El efecto hipnótico


efecto hipnoticoFreud fue el primero en comparar el enamoramiento con el efecto hipnótico. El enamorado pierde toda voluntad frente a su amor. Con el tiempo la idealización se desvanece y nos encontramos de nuevo ante un ser humano cargado de defectos, como todos.

Cuando María y Andrés se conocieron ya estaban casados… con otras personas. Desde que se vieron la primera vez se enamoraron con un flechazo desesperado, sus respectivas relaciones habían caído ya en el tedio y no fue difícil reencontrar la ilusión en la mirada enamorada que ese nuevo desconocido les brindaba.

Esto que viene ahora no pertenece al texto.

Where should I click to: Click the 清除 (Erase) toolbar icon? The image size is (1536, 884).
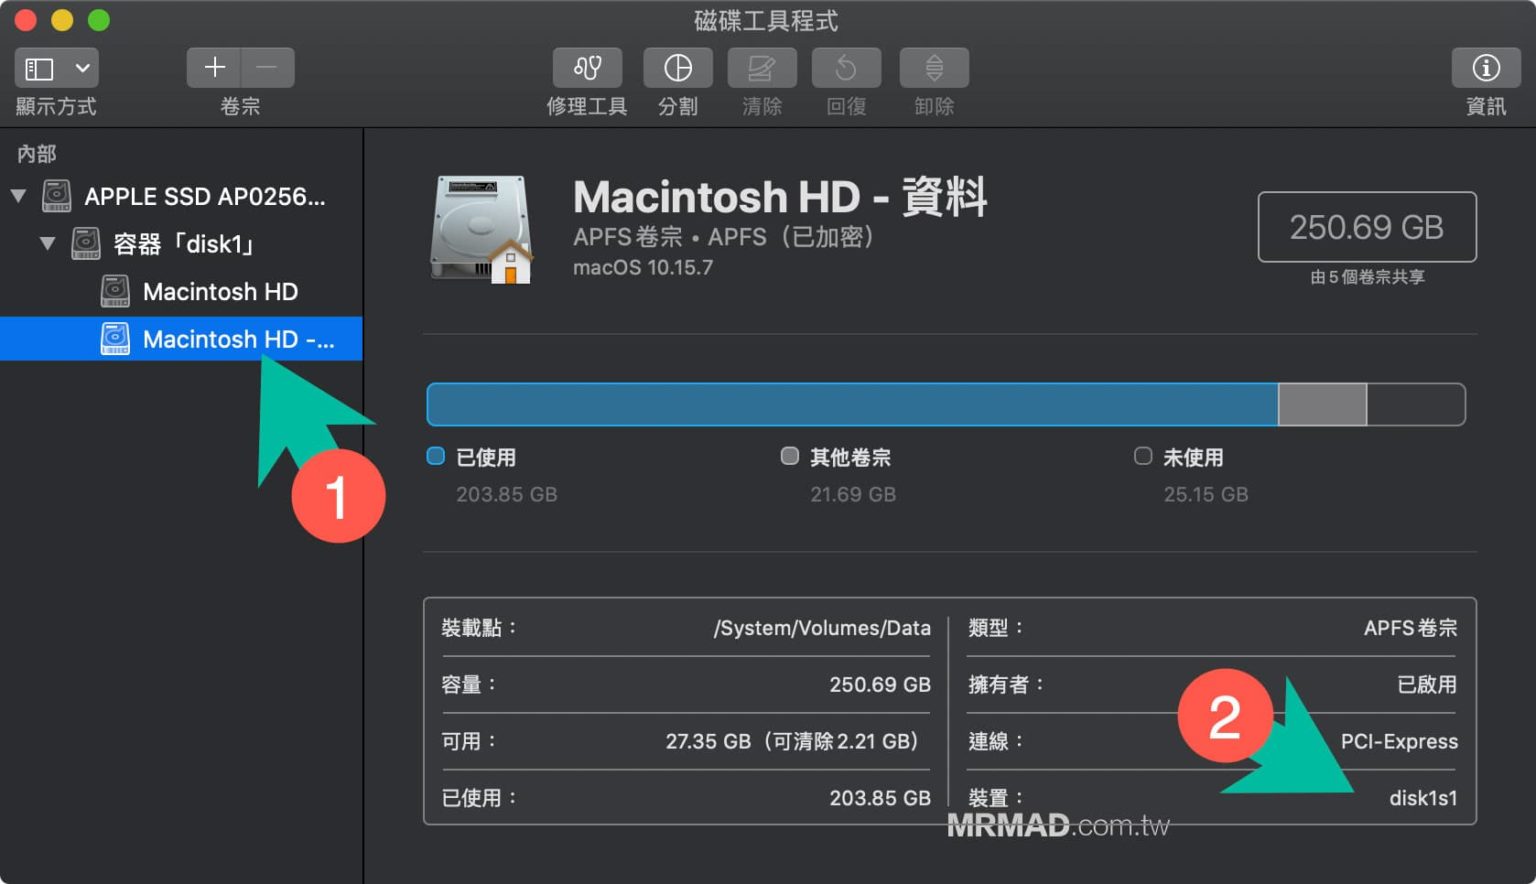coord(761,68)
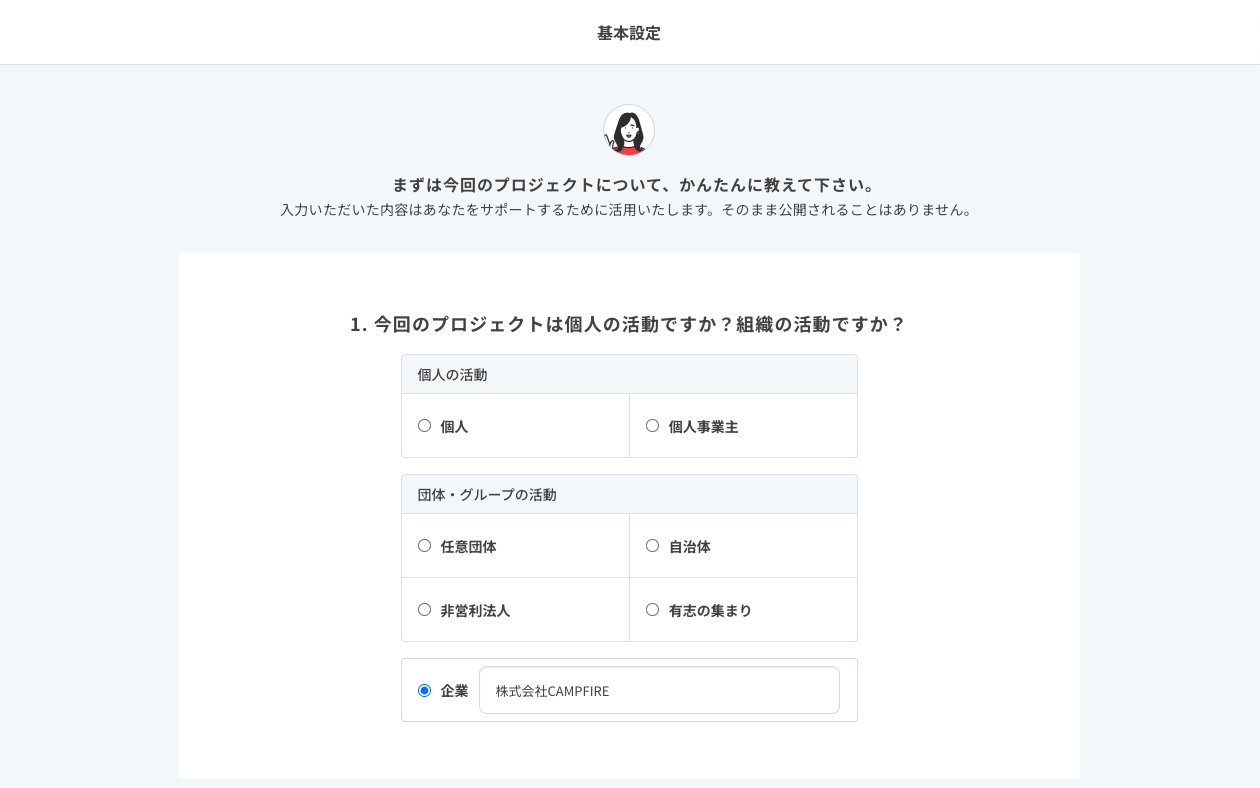This screenshot has width=1260, height=788.
Task: Click the 個人 label text
Action: 454,427
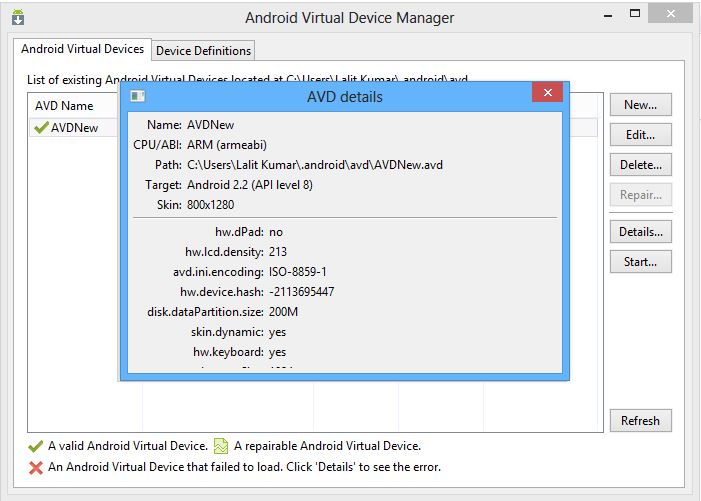Screen dimensions: 701x501
Task: Click the AVD details title bar
Action: tap(344, 97)
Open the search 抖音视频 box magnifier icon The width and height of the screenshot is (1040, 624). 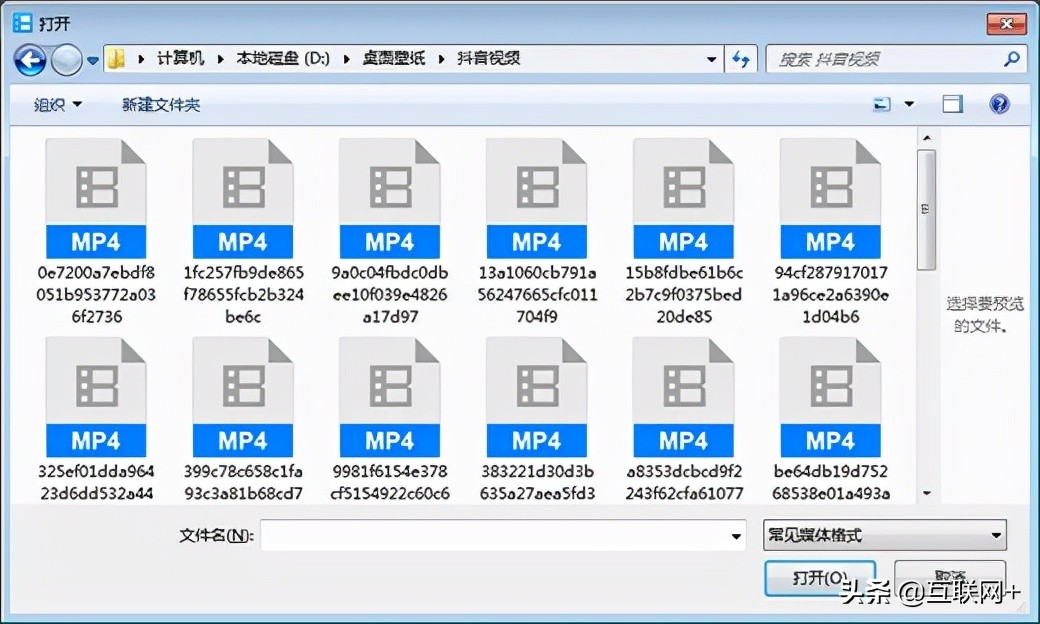(x=1012, y=58)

Son amantes desde hace cuatro años. Se gustan, saben excitarse el uno al otro solo con la voz; se miman, se entienden, se adoran. Tanto es así que hace poco tomaron la decisión de separarse de sus respectivas parejas para estar juntos. Los primeros meses, a pesar de las dificultades de cada separación y del dolor que causaron a su alrededor, la felicidad reinaba entre ellos. La pasión era su plato preferido. Pasaron juntos un verano inolvidable… La vuelta al cole fue más dura. Poco a poco, para su sorpresa, cayeron en la cuenta de que no se conocían. Los tropiezos que habían padecido durante esos cuatro años siempre fueron achacados a las dificultades propias de los amantes. La aventura de descubrirse en la vida cotidiana no fue tan emocionante como los encuentros furtivos en la clandestinidad. Así que, antes de un año, Andrés tenía otra amante y María había regresado junto a su marido.